13 February 2022
How to play Putin
Vladimir Putin is a master of modern communications because he understands that effective messaging has an overt, public component, but also a hidden, private one. We don’t need to rely on security analysts from Langley to tell us what is happening on the ground. We can see videos of troop movements and satellite images on twitter. And we can see it because Putin wants us to.
There is, of course, also the private information, stuff Putin won’t tell us, like when he will invade. The Kremlinologists don’t know. Beware journalists who purport to know what Putin is thinking: that he is afraid of democracy in neighbouring countries; that he only cares about money; that he never attacks during the winter, and never during the Olympic games.
We do not, and can't claim to know, what Putin is thinking. What we do know is how he communicates. Putin is a master of the public-private information game. He reveals and conceals. The west's approach, by contrast, is old-fashioned: make unspecified threats; announce red lines; have tons of bilateral meetings; and waste time at Davos and the Munich Security Conference.
There is an analogy to Putin’s communication strategy from the world of cryptography, which public-key cryptography's introduction revolutionised in the 1970s. To transmit a message, you need a public and a private key. This clever combination constitutes the secret of effective messaging. And it applies to political communication too.
I am pretty sure that Putin knows how to interpret the silence of Olaf Scholz, who could not even get himself to mention Nord Stream 2 when he stood next to Joe Biden last week. Putin can see that the west does not have a united message because it is not united. This is the problem we need to fix first.
The biggest mistake that we, as observers, can make right now is underestimating Putin. He is old-school, but his strategic games are ultra-modern.

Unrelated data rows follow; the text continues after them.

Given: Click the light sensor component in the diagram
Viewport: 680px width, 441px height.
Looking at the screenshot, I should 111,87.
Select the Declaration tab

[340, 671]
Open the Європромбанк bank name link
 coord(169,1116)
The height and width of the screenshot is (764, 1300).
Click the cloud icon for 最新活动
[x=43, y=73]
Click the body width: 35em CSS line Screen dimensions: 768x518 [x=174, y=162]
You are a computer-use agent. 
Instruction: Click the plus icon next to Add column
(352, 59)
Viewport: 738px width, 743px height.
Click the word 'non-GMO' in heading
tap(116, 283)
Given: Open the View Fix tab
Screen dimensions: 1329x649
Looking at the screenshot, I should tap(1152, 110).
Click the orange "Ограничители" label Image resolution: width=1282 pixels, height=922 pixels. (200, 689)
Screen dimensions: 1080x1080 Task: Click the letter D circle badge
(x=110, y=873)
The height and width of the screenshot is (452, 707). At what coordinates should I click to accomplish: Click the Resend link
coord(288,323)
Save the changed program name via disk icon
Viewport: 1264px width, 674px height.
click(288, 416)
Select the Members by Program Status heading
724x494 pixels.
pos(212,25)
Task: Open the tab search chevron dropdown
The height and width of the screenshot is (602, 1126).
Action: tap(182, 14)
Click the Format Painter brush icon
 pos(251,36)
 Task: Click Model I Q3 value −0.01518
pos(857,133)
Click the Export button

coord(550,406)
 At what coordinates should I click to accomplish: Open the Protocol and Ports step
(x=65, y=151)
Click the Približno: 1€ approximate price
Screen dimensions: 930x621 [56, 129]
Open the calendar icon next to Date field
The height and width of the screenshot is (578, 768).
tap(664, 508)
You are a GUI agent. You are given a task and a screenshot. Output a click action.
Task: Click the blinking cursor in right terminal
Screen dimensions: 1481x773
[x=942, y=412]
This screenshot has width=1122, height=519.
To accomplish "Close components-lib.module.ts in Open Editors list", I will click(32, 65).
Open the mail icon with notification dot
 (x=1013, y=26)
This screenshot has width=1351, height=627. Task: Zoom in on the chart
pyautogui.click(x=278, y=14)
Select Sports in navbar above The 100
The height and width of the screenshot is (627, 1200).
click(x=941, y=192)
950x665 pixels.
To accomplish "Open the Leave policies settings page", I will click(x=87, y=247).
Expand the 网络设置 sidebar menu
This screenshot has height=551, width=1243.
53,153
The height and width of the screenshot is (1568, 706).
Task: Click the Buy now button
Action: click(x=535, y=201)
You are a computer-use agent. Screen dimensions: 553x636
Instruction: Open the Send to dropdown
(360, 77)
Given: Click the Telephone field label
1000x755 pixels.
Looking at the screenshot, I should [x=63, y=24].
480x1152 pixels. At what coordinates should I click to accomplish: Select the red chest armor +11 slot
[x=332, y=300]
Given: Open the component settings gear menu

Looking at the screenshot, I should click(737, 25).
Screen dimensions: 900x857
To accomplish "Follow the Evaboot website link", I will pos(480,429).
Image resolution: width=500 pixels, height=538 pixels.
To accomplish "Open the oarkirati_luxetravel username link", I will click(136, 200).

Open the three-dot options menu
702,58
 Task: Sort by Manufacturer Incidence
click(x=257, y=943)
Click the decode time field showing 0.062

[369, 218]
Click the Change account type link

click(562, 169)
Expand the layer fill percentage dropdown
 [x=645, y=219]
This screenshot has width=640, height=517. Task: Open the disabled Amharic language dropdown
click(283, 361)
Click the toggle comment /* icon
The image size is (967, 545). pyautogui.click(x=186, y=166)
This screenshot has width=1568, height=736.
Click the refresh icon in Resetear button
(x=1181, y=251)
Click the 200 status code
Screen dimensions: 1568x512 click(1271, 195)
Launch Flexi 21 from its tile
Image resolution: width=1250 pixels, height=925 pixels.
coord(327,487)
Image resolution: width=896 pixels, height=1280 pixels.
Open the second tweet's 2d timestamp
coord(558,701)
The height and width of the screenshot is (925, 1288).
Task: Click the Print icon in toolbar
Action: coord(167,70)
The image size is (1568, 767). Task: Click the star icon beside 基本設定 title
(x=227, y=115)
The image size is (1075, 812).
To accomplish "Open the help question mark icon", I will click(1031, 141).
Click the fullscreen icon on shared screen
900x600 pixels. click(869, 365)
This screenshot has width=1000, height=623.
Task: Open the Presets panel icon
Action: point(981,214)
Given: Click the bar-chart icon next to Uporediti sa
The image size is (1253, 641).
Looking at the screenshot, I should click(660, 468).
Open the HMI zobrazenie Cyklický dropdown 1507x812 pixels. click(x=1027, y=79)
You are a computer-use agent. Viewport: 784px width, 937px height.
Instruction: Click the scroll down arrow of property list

Do we even have a cyber-war strategy? Do we have the capacity to hack the Russian military communications infrastructure? Can the EU cut foreign countries off euro transactions, as the Americans do? Putin has been preparing for this moment for many years by reducing his economic dependence on dollar markets. The military build-up is only the very last step.
The most effective action the west could take at this point, on the eve of a possible war, is to be transparent about the sanctions we will impose. When confronted with a maximal military threat, we should respond with a maximal economic threat: cutting Russia off from dollar and euro markets. There are several ways to do this, of which excluding Russia from the Swift payment system is possibly not even the most effective option. We should impose sanctions on individuals and companies that deal with Russia. That would include people like Gerhard Schröder, and the EU energy companies that have invested in Nord Stream 2. And get the warm blankets out.
If you put that on the table in advance, there is a good chance we could stop an invasion. Ordinary Russians would understand that Putin deciding to invade would come at a cost to them. That is not the case now.
Along with this public message, there should be another public message: if Putin withdraws, we would engage with Russia in serious arms and troop reduction talks. There are scenarios in which gas could flow through Nord Stream 2. Our problem is not the pipeline itself, but the way Russia abuses Europe’s over-dependence on Russian gas to damage Ukraine.
We should also signal that we regard Russia as a partner. The Arctic is becoming an increasingly important region for the US and the EU. In the long run, we need to find a way to cooperate with Russia. They are not the enemy.
So what is stopping us from responding effectively? I believe the largest obstacle is our failure to confront Germany. That weakness lies at the heart of so much that has gone wrong in Europe and Nato over the last twenty years: the lack of a solution to the sovereign debt crisis; our energy dependence on Russia; and the EU's deteriorating relationships with the US and the UK.
The role of Germany is rightly coming under scrutiny. US newspapers are starting to write about the role of Schröder and other senior SPD politicians in Putin’s pocket. One thing the Trump administration got right was that it correctly identified Germany as the source of instability in Nato. The Biden administration reversed that policy, and is slowly starting to realise the costs of that decision. Germany is still not willing to pay its agreed share of Nato defence spending. Germany will never honour a Nato Art. 5 collective self-defence call if Russia is involved. And Germany will never accept sanctions that would endanger its export surplus-oriented policy.
Putin is winning because he prepared himself for this situation, while the west is scrambling to react. If he invades, we can be relied upon to react with ineffective sanctions, strategy papers, panel discussions, and high-level meetings.